Could you set down exactly the lines of the data below, starting at the one that holds "Click the Last Name label text" and ending at the one that holds "Viewport: 1568px width, 477px height.", both included, and only those?

Extracted records
>>>
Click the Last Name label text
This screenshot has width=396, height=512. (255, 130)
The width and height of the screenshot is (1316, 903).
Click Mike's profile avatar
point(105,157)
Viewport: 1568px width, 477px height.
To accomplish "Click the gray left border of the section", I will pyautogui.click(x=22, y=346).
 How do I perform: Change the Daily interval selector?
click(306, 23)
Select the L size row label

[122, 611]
<<<
>>>
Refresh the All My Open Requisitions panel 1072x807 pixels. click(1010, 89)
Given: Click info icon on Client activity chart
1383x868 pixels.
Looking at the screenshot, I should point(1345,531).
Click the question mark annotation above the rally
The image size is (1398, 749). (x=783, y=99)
<<<
» SOLVED PROBLEM
Click the Last Name label text
This screenshot has width=396, height=512. (255, 130)
The width and height of the screenshot is (1316, 903).
Click Mike's profile avatar
point(105,157)
Viewport: 1568px width, 477px height.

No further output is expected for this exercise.